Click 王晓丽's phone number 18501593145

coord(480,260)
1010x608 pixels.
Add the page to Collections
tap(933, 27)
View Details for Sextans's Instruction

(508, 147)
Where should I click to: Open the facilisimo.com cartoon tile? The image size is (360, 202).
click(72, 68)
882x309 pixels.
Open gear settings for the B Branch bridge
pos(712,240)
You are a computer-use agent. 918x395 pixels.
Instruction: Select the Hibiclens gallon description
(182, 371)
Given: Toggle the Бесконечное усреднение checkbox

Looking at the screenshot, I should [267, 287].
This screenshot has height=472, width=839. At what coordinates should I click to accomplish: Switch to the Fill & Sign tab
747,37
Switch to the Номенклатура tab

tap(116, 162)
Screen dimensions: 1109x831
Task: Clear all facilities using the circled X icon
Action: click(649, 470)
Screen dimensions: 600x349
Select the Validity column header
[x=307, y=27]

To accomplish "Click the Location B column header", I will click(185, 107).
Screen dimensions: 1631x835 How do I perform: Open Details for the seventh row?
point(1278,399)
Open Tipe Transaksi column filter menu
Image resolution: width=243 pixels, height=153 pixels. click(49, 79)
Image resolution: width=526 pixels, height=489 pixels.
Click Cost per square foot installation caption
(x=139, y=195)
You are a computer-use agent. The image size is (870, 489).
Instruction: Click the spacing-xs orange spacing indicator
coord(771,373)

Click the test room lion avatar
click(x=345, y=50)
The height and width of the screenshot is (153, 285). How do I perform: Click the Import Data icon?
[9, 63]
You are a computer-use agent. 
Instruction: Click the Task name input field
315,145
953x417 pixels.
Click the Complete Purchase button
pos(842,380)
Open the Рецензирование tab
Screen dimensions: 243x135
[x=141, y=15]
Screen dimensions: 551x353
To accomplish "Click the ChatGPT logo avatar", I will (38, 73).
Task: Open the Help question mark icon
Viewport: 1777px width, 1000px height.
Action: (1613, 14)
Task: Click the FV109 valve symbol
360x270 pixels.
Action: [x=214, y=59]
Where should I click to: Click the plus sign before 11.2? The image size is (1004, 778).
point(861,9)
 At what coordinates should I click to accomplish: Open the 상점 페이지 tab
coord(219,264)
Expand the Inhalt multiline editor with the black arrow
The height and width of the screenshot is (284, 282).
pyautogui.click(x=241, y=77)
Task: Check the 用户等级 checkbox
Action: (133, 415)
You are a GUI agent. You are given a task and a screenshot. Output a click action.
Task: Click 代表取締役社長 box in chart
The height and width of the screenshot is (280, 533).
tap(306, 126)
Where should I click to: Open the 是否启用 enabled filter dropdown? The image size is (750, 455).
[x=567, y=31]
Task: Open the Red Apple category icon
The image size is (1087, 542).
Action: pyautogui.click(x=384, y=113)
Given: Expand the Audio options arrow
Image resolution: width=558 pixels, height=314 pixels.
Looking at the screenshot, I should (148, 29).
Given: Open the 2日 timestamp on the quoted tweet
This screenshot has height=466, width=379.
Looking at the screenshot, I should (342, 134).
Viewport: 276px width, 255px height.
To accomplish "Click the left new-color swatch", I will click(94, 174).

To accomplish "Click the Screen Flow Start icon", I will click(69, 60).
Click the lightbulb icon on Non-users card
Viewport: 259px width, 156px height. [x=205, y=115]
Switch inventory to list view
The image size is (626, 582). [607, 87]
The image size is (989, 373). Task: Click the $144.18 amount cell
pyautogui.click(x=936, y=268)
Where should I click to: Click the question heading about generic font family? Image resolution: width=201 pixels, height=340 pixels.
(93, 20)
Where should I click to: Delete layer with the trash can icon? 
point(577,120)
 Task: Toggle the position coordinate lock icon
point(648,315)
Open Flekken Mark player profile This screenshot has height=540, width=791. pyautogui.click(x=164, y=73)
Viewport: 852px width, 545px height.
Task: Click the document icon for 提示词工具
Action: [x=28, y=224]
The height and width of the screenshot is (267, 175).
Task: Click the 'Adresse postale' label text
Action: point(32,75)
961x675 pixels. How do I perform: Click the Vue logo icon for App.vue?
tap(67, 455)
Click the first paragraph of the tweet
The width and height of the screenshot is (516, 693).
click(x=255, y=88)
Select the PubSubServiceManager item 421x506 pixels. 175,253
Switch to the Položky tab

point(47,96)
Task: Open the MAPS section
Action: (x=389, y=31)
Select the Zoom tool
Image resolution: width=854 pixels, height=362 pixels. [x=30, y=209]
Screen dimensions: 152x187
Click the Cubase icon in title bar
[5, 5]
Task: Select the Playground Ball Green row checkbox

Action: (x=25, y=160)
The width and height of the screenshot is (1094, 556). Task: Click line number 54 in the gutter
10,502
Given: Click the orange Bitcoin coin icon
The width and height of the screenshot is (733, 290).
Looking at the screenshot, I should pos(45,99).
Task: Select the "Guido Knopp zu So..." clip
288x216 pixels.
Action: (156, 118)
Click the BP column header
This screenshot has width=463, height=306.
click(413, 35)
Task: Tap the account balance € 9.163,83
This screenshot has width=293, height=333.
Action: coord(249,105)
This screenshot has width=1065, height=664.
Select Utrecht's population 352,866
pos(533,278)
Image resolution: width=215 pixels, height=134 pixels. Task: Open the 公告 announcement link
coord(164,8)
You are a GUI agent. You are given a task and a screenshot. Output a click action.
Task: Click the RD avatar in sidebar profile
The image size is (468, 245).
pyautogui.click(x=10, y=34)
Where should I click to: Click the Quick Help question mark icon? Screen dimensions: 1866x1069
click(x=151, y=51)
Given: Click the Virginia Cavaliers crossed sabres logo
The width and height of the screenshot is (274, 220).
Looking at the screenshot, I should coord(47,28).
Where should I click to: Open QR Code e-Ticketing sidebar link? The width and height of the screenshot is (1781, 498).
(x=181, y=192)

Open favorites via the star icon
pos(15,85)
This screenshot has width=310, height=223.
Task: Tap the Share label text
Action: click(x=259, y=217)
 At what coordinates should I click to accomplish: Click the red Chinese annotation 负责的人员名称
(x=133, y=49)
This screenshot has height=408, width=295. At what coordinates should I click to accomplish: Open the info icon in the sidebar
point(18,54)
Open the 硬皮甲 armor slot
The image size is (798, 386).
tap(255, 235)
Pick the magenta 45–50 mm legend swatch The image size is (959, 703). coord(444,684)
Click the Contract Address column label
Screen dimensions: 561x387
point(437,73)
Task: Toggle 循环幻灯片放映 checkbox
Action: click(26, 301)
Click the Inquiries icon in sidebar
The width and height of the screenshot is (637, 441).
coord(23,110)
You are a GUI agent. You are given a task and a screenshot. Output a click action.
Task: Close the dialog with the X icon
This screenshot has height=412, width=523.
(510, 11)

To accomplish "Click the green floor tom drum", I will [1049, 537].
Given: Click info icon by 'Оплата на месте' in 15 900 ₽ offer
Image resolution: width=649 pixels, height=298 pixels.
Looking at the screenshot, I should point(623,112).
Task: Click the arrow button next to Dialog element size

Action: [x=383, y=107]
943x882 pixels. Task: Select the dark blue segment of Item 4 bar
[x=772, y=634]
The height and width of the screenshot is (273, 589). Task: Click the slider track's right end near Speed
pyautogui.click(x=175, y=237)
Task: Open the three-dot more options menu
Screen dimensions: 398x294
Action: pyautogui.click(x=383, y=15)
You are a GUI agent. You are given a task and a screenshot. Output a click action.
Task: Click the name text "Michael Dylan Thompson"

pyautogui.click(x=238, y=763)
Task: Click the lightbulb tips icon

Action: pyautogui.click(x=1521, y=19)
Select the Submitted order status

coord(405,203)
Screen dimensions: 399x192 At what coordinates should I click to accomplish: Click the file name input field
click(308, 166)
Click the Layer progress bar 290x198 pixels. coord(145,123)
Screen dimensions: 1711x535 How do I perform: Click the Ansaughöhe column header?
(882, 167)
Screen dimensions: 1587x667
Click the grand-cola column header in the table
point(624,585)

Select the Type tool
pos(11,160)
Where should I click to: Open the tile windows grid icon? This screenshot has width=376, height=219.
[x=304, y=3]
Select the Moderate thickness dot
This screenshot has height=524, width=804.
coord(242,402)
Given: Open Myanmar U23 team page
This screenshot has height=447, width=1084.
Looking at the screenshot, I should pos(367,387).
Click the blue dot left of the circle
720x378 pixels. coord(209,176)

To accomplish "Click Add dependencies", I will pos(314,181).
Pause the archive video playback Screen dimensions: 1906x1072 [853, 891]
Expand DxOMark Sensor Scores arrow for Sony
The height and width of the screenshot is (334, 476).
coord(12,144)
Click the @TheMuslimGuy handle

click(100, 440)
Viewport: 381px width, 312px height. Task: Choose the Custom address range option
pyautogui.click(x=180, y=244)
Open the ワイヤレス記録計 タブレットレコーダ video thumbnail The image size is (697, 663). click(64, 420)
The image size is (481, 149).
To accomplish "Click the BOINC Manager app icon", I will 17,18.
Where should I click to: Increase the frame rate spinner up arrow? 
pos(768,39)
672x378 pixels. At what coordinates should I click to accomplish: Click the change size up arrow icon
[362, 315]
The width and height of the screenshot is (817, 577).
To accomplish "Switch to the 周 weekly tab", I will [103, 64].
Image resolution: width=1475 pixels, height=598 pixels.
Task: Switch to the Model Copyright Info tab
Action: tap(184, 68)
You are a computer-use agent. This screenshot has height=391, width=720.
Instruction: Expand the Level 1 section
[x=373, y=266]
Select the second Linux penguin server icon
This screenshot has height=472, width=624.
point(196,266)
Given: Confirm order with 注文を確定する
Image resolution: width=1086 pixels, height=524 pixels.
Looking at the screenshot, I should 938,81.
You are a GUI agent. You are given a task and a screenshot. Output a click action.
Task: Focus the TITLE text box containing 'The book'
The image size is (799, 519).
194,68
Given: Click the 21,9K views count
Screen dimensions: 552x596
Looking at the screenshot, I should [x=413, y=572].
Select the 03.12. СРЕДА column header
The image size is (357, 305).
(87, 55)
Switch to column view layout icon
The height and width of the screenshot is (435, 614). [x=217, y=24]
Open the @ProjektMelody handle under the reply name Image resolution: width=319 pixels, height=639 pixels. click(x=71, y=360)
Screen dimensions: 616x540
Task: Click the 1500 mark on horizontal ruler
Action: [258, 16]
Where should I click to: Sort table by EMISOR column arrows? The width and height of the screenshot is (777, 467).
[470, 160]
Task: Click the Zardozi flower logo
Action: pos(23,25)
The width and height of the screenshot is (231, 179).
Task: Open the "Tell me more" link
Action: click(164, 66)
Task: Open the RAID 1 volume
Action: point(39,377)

■ ■ ■

Arrange everything from the line containing "Screen dimensions: 1587x667" down to the line containing "pyautogui.click(x=180, y=244)" as a JSON list of strings, one string per line, leaving out blank lines.

COMPLETE RESPONSE:
[
  "Screen dimensions: 1587x667",
  "Click the grand-cola column header in the table",
  "point(624,585)",
  "Select the Type tool",
  "pos(11,160)",
  "Where should I click to: Open the tile windows grid icon? This screenshot has width=376, height=219.",
  "[x=304, y=3]",
  "Select the Moderate thickness dot",
  "This screenshot has height=524, width=804.",
  "coord(242,402)",
  "Given: Open Myanmar U23 team page",
  "This screenshot has height=447, width=1084.",
  "Looking at the screenshot, I should pos(367,387).",
  "Click the blue dot left of the circle",
  "720x378 pixels. coord(209,176)",
  "To accomplish \"Click Add dependencies\", I will pos(314,181).",
  "Pause the archive video playback Screen dimensions: 1906x1072 [853, 891]",
  "Expand DxOMark Sensor Scores arrow for Sony",
  "The height and width of the screenshot is (334, 476).",
  "coord(12,144)",
  "Click the @TheMuslimGuy handle",
  "click(100, 440)",
  "Viewport: 381px width, 312px height. Task: Choose the Custom address range option",
  "pyautogui.click(x=180, y=244)"
]